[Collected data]
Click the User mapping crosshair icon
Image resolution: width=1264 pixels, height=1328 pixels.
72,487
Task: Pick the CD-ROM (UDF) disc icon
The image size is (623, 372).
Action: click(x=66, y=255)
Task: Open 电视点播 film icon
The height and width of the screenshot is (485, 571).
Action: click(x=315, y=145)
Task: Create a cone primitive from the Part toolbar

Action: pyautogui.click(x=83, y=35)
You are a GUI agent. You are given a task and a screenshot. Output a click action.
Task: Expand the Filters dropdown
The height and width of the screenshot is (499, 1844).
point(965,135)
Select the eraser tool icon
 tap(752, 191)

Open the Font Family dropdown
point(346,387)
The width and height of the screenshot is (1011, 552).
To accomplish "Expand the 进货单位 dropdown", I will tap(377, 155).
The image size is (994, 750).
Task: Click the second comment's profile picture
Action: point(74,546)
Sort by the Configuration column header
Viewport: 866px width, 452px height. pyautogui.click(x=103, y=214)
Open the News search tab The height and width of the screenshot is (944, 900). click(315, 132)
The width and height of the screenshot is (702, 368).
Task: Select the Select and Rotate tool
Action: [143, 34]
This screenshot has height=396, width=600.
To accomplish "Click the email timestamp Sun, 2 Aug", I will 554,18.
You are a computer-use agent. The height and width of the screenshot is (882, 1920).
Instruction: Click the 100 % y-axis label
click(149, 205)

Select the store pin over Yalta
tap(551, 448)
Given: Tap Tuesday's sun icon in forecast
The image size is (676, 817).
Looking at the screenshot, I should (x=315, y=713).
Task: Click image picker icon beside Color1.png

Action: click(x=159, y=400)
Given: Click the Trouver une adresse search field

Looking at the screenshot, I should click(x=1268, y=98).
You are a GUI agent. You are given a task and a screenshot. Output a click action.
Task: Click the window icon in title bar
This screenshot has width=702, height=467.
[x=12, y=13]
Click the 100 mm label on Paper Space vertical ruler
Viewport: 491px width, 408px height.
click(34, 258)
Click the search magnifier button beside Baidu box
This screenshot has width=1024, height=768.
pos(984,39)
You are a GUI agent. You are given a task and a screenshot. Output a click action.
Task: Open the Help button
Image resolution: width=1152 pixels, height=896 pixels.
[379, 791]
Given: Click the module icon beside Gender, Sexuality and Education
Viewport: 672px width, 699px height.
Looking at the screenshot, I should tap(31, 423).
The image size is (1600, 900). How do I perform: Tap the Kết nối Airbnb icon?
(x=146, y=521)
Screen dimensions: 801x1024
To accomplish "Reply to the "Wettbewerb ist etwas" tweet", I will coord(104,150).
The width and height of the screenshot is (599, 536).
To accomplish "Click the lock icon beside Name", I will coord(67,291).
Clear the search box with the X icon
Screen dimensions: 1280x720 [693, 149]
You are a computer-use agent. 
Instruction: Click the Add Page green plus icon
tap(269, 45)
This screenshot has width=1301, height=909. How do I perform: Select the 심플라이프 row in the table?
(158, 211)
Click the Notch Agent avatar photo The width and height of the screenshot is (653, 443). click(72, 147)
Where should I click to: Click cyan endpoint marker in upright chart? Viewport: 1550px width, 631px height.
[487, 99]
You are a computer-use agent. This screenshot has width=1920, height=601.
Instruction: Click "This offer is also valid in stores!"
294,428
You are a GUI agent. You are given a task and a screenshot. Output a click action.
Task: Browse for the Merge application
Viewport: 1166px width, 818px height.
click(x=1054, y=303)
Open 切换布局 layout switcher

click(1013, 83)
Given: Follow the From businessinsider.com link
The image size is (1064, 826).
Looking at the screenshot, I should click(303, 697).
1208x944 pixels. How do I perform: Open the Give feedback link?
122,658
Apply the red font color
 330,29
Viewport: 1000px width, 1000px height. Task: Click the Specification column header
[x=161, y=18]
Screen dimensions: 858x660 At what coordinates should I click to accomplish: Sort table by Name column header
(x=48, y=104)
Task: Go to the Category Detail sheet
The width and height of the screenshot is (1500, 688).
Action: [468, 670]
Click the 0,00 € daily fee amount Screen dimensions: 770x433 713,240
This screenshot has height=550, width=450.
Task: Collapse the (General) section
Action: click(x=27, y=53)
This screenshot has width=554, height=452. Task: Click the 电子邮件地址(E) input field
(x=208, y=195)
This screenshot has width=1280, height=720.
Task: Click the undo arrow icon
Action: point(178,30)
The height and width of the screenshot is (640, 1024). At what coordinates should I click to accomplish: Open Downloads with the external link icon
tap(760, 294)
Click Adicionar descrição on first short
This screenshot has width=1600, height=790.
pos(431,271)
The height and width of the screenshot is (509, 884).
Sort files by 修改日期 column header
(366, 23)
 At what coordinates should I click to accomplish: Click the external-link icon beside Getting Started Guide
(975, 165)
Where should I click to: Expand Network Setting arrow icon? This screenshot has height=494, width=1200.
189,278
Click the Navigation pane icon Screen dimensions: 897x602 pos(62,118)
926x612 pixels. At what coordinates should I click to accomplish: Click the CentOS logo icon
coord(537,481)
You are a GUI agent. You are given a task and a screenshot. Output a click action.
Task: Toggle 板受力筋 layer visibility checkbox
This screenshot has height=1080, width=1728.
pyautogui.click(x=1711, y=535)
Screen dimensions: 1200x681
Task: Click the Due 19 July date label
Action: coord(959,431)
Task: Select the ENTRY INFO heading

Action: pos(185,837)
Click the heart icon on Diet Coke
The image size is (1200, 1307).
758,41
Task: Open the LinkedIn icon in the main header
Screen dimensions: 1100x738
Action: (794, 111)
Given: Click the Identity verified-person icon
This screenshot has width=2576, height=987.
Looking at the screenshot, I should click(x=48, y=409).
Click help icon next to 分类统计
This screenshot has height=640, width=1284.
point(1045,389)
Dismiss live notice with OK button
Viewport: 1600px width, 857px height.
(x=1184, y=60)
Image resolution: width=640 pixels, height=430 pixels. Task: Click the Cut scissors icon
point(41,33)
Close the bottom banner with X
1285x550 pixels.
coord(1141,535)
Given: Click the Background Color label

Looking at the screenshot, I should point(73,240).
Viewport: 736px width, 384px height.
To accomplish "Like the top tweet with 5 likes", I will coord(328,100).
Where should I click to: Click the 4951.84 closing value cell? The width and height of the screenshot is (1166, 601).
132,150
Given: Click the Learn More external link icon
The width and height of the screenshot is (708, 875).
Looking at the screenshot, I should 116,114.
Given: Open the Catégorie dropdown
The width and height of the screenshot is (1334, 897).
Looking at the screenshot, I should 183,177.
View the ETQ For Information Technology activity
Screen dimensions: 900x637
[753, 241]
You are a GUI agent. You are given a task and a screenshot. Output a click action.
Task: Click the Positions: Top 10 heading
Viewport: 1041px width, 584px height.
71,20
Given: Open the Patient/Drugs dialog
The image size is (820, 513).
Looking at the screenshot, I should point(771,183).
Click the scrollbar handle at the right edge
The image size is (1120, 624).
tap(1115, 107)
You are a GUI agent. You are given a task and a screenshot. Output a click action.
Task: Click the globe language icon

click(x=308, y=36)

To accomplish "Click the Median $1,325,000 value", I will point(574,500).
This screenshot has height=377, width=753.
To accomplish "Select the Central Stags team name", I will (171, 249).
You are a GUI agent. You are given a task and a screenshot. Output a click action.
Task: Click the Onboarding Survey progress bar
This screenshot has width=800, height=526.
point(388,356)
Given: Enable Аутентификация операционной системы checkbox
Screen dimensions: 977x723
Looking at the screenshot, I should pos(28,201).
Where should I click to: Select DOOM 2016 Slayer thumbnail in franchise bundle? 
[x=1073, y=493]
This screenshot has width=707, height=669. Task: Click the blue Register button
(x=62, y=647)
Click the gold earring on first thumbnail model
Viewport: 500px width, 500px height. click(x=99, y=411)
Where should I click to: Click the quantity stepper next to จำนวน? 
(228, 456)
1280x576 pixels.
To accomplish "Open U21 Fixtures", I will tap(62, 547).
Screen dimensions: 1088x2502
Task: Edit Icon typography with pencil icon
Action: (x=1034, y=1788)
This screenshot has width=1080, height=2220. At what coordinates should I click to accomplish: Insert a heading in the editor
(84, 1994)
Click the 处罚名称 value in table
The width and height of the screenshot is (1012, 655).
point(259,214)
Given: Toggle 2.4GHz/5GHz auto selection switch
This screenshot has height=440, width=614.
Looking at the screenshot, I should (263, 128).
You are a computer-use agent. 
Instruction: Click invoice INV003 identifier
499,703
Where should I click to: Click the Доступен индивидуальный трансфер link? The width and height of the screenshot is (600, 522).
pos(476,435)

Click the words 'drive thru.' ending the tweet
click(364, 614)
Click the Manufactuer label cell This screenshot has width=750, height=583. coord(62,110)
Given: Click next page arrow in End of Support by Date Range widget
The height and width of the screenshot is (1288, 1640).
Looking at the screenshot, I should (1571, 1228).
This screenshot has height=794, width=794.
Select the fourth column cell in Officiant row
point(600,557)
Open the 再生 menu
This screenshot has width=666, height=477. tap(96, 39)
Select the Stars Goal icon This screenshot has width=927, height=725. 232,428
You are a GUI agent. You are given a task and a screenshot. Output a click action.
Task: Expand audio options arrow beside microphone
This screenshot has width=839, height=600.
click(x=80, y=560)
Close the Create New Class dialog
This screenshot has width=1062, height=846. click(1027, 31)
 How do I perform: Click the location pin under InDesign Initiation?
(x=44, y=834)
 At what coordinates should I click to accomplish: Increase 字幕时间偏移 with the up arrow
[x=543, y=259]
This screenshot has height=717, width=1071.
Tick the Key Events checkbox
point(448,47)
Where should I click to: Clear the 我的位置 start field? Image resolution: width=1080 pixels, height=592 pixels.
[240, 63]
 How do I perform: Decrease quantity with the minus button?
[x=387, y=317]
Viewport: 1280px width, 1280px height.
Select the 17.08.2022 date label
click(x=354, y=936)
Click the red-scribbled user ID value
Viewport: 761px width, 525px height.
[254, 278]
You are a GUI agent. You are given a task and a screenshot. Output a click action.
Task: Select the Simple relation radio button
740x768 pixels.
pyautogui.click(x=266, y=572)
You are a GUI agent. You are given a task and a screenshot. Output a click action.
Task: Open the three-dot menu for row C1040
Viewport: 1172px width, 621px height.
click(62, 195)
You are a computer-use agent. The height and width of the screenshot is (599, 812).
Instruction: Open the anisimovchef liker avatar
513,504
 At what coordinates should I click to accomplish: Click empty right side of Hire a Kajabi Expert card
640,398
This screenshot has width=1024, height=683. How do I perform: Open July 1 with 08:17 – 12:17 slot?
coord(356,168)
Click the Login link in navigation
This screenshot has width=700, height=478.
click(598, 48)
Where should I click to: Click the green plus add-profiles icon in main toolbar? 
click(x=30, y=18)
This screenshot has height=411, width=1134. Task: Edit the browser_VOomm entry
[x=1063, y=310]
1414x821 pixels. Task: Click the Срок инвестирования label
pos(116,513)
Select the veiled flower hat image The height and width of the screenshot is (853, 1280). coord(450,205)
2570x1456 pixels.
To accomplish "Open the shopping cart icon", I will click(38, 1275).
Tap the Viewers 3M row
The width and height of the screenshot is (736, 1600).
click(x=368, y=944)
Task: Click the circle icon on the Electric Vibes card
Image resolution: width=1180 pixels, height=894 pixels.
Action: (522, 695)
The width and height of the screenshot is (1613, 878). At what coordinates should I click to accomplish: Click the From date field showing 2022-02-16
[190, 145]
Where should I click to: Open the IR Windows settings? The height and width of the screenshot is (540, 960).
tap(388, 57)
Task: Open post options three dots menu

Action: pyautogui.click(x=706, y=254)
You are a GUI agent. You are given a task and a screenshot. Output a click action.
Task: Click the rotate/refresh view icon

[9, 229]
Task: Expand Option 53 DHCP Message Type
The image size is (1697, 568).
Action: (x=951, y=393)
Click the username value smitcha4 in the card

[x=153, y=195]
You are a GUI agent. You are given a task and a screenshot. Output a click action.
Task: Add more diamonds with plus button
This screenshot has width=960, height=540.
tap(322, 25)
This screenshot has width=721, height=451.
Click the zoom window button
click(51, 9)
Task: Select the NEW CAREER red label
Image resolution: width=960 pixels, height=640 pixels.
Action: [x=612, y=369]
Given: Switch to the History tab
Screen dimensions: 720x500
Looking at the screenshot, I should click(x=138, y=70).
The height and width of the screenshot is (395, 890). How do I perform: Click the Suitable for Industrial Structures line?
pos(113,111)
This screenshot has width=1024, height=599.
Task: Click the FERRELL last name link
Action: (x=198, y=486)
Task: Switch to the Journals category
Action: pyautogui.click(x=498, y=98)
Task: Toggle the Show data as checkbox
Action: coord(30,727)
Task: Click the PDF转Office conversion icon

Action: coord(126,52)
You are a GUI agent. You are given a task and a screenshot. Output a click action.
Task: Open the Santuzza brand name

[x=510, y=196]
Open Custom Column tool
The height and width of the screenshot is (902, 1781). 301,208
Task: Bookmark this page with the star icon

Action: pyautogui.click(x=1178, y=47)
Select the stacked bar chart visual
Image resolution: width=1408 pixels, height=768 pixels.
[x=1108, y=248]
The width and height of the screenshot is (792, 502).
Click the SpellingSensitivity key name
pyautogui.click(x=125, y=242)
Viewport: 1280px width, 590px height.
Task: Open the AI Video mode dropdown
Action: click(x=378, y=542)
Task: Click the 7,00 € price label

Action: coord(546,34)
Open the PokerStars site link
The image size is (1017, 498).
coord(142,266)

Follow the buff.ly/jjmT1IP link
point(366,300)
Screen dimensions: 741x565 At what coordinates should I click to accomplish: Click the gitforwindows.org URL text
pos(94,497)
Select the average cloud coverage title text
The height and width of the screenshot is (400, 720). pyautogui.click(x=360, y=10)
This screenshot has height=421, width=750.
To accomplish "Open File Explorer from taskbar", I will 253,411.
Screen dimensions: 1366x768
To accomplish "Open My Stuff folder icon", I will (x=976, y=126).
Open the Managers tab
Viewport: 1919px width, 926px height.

- **Exercise**
Every line above that holds the string "computer" should be returned.

- **Answer below**
You are a computer-use agent. The height and width of the screenshot is (882, 1920).
You are a computer-use agent. 
You are a computer-use agent. This screenshot has width=1920, height=601.
You are a computer-use agent. 
You are a computer-use agent. The height and width of the screenshot is (599, 812).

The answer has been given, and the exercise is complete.